Much like a child at play with his toys, Mark invests the figures of Marwencol with a great seriousness (you can see for yourself on the film's website, which features a large selection of Mark's work). When he speaks of them, he speaks as if they were real. What happens to them really happens, at least in Mark’s telling. He takes photographs of these miniaturized backyard sagas—entire boxes filled with snapshots chronicling the history of Marwencol—until a neighbouring photographer discovers the man’s unique talent and brings it to the attention of the New York art world, where an eager cult following awaits. Little wonder—the photographs are beautiful. There’s no glibness in Mark’s scenes. The dolls move in the photographs much like real people, with expressive gestures and tragic weight. They live and they die, often violently.

Malmberg has given the film something of a redemptive arc—we follow Mark’s anxiety over his ultimately successful first gallery showing in New York—but the town casts a melancholy shadow. Mark not only invests Marwencol with his trauma, but also his loneliness. He craves companionship so nakedly it can almost be embarrassing (at one point, noting the marital status of a coworker, he sighs loudly, visibly disappointed). The dolls mediate Mark’s romantic frustrations, allowing him to build relationships where he cannot in real life.
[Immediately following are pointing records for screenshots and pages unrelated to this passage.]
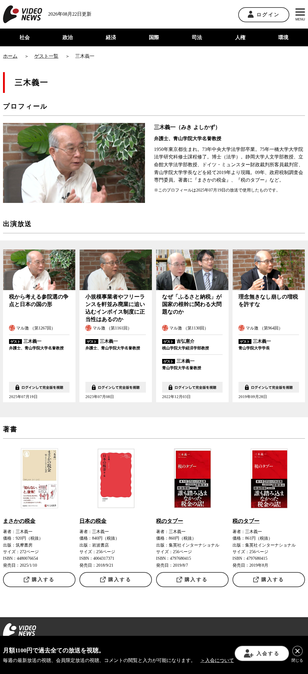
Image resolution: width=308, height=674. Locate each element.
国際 (154, 37)
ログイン (268, 14)
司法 (197, 37)
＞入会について (217, 660)
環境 (283, 37)
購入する (43, 579)
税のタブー (169, 521)
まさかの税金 (19, 521)
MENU (300, 19)
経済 (111, 37)
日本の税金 (92, 521)
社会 (25, 37)
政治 (68, 37)
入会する (268, 653)
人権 (240, 37)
In a certain sense, Mark is simply building up a world to take the place of the memories he lost, but the past finds its way into Marwencol, often in surprising fashion. In order to gain intimate access to the rich world contained within the Mark’s imagination, the film clings to his perspective, with the side effect being that we know as little of his past as he does. What does come out is that he was once married (where she went, we never learn), an amateur artist, and a drunk.

Remarkably, Mark has not touched a drop of alcohol since the attack. It’s as if he were a new person built out of the fragments of the old, with pieces missing. “I can’t remember what it tastes like,” he says impassively as he looks at a wall of liquor bottles at the pub where he works part-time in real life. And yet in his fantasy world, a determined gang of Nazis looking for Mark’s bar disturbs the peace of Marwencol. “Gimme a drink!” Mark rages for the camera, telling us how the Nazis cry out—how he once cried out, in his past life—while searching for booze.

So they capture his stand-in, and they torture him. One Nazi leaves a scar on the right side of his face—where he was most damaged after the assault, Mark notes—but he won’t tell. Another character is killed in a church, refusing to squeal. The town becomes a space for Mark’s anxiety over his drunken past to surface, and the storyline reveals a deep fear over this forgotten part of his self. If he were to recover his memory, would he recover his alcoholism as well? In glimpses of Mark’s old art, there is a self-portrait: Mark tied to a wooden post, shirtless, while a woman scars him with a knife. It is disturbingly echoed in the photograph of Mark’s stand-in, strapped to a post in the church, under the knife once again. There is continuity between the two halves of this man, buried however deeply.

Doll Mark is rescued this time, you’ll be thankful to hear (by the beguiling Belgian witch of Marwencol, who owns a time machine built out of the VCR that ate Mark’s favourite porno tape). But there’s something very poignant at work here beyond the fanciful escapes and surprise plot twists—a tragedy acted out with children’s toys, Shakespeare performed by Barbie dolls. At first, the town allowed Mark to imagine himself whole and healthy and loved. In the film’s crushing final moments, we see that this dream of a perfect self is no longer possible, as Mark’s stand-in inches closer to his real scars, both physical and emotional. This fantasy world accumulates sorrows of its own, until it is at last no longer an escape from reality, but rather a mirror of it.